I was a sophomore in high school when I enrolled in my first college class. At the age of fifteen, I became the first person in my family to attend college. Unlike some of my other classmates, I wasn’t fortunate enough to receive DACA protection, missing the original deadline for proof of residency in the United States by just a few months. Under this circumstance, I was fully under the impression I would never be able to attend a four-year university after high school. So when I was presented with the opportunity to get an associates degree while still in high school, I did it without hesitation. I didn’t consider the idea of going to a university until the summer before my senior year. I came to the realization that if I didn’t at least try, I would spend the rest of my life selling my labor for profit.
Fresh out of high school with an associate’s degree I couldn’t use, I applied as a transfer student to a short list of universities across the state. I had toured UCR during my senior year and fell in love with the campus. I was fortunate to receive not only an acceptance but enough money in financial aid to attend. I was privileged to have the resources and the support from my family to make the transition to Riverside. It wasn’t until I stepped foot on campus that I realized just how different my experience was going to be.

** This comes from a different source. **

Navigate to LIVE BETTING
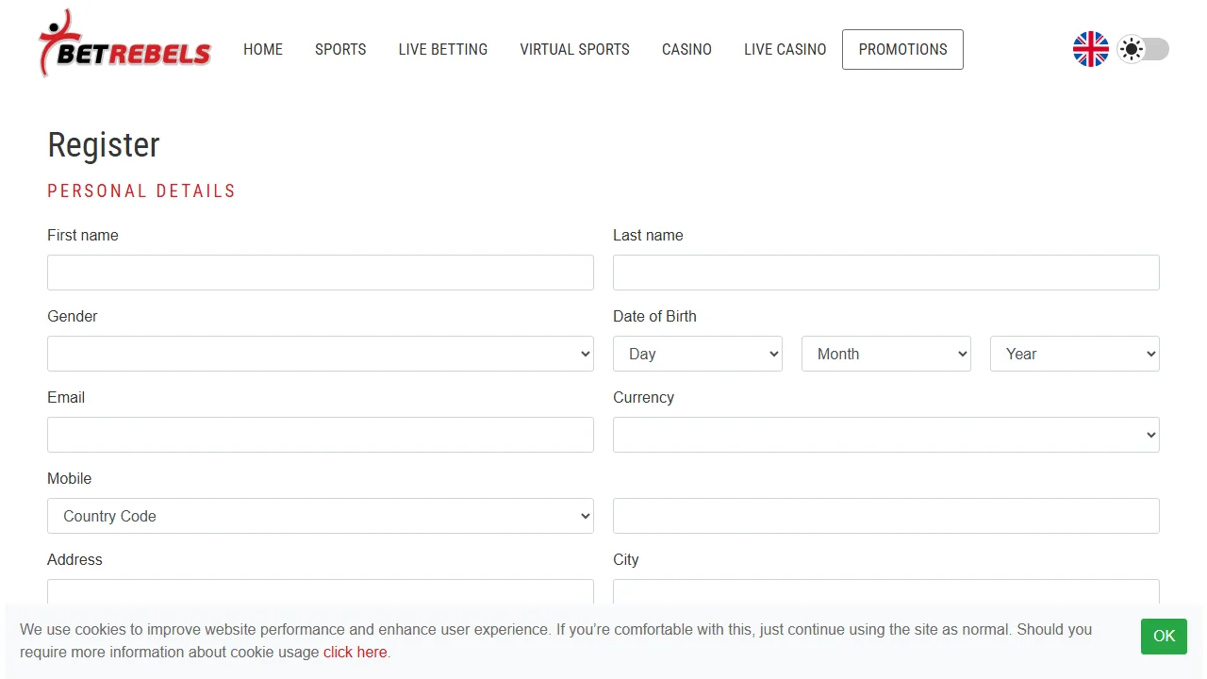This screenshot has width=1207, height=679. tap(443, 49)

While the rest of my peers worried about securing summer internships and work experience, I had to help my parents deal with immigration lawyers. My first two years of college were tainted by the overwhelming feeling that I didn’t belong. During my first year at UCR, my mother was denied residency in the country and was sentenced by a judge to stay in Mexico. I was home for spring break when we got the news, and within a week I was back on campus. With the burden of success heavier than ever, I had no room to make mistakes.

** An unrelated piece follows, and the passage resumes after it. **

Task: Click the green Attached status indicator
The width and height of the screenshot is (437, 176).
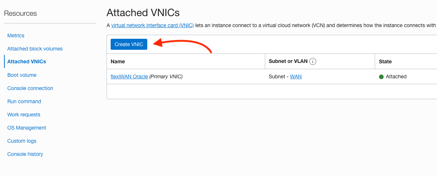Action: tap(381, 77)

To say that the years that followed were hard would be an understatement. My identity as a college student has never come first. Before anything else I am an immigrant, and this reality was never as prominent as it was during that time period. I never disclosed my immigration status to anyone, out of fear that someone might use it against me. This underlying fear would be the same reason that for the entirety of my sophomore year I would be too scared to leave campus. Being an undocumented student has never been an easy task, in fact it’s almost impossible.
My educational career hit many bumps in the road, and by the end of my sophomore year I was on the verge of dropping out. The stress of family problems and a lack of self-discipline when it came to school work was the perfect storm of terrible events. That all changed at the start of my junior year, when I came to the conclusion that I was done living out of fear. I took all the bad things that happened to me and used them as motivation to push myself to achieve more.

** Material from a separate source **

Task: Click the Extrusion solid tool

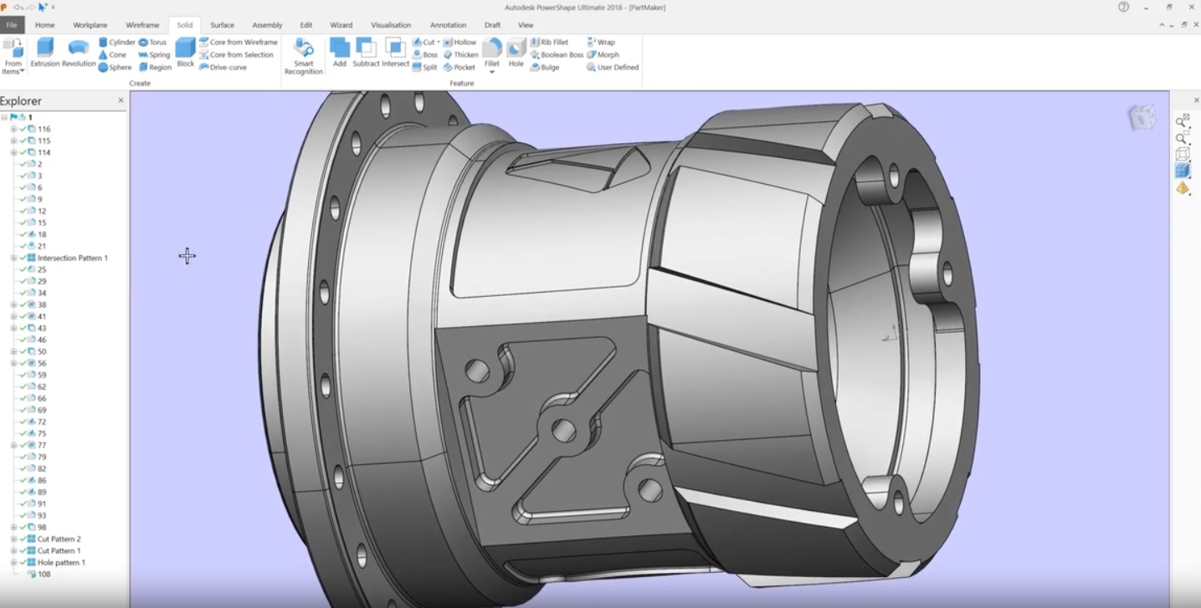Action: 45,52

Flash forward two years later, and I am only a few weeks away from attending graduation — a testament that I was eventually able to overcome all of my personal and academic hardships. I was able to find internships that catered to undocumented students like myself. Slowly but surely, I was able to fill my resume with experiences and I didn’t allow myself to limit my potential. I worked long hours with the rest of my peers without the same benefits of financial compensation, but I never allowed that to discourage me. I want my experience to serve as a reminder to anyone who finds themselves in my position, that anything is possible. We may be locked to our identity as undocumented students, but we shouldn’t let it limit us — we belong here.